It was our dogs who met, straight down to sniffing at both ends
Before cavorting on the beach. A relief as your Alsation mix
Frightened dogs or was it owners?
So we joined that morning: ‘Let’s walk to Holkham’, I invited
‘But I’ve not eaten, I have no money.’ You protested, but you came.
When we met the tidal river, unexpectedly,
You waded in, confidently, as I hesitated on the bank.
Then followed your trusting assurance ‘we can do it’.
Knicker height, both dogs swimming.
It was a modest rubicon. We might have been marooned
On marram grass, or just walked back.
Safe on dry sand while we undressed our sodden clothes
Thinking that we were alone, a twitcher came from nowhere
And dallied, while your nickers off, asking
‘Have you seen the geese that come this time of year?’
It was over coffee at the Victoria
(‘No we have no breakfast or tumble dryer’)
You gave your story. Of how your father died that day.
A goat herd from southern Italy, his certain life was interrupted
By a war. Transported to a leather works in Sheffield
He remained inside his italian world
Never learning English words. He did not hear
A radio or television, nor read a newspaper or book
Just his Italian world: children, fellow refugees and wife.

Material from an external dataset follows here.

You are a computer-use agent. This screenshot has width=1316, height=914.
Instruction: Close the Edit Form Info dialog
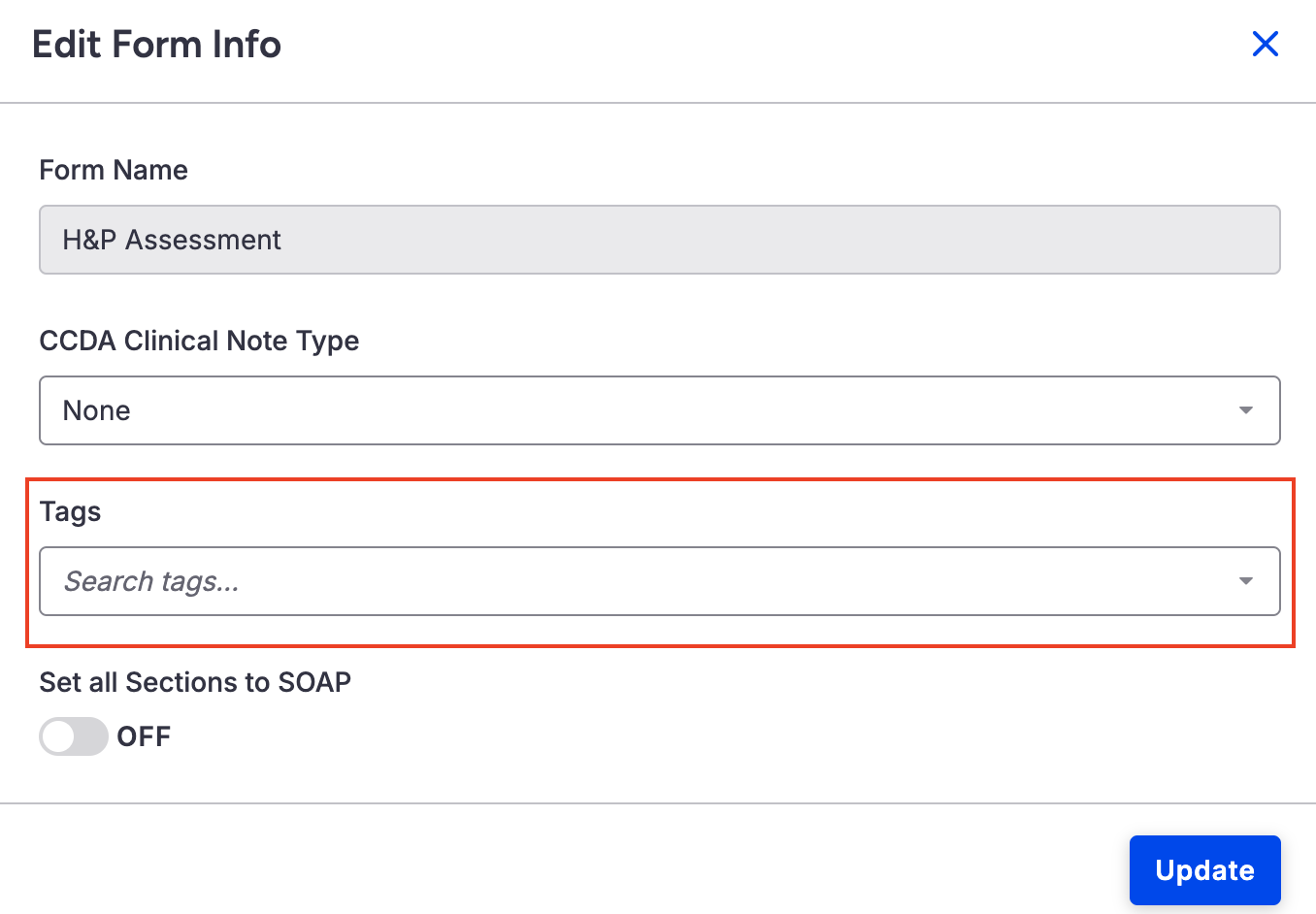tap(1265, 45)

Along with the gift of story telling, his love on English soil
Was his allotment.
He’d planted out the seed potatoes
For a time he knew he would not see
Made good the patch of earth, tidied up the shed
His piece of ground and mind in order
He used an English Oak beside a railway track
As a scaffold to end his life.
You knew exactly where it was, when you arrived
His body gone, you felt his spirit linger still.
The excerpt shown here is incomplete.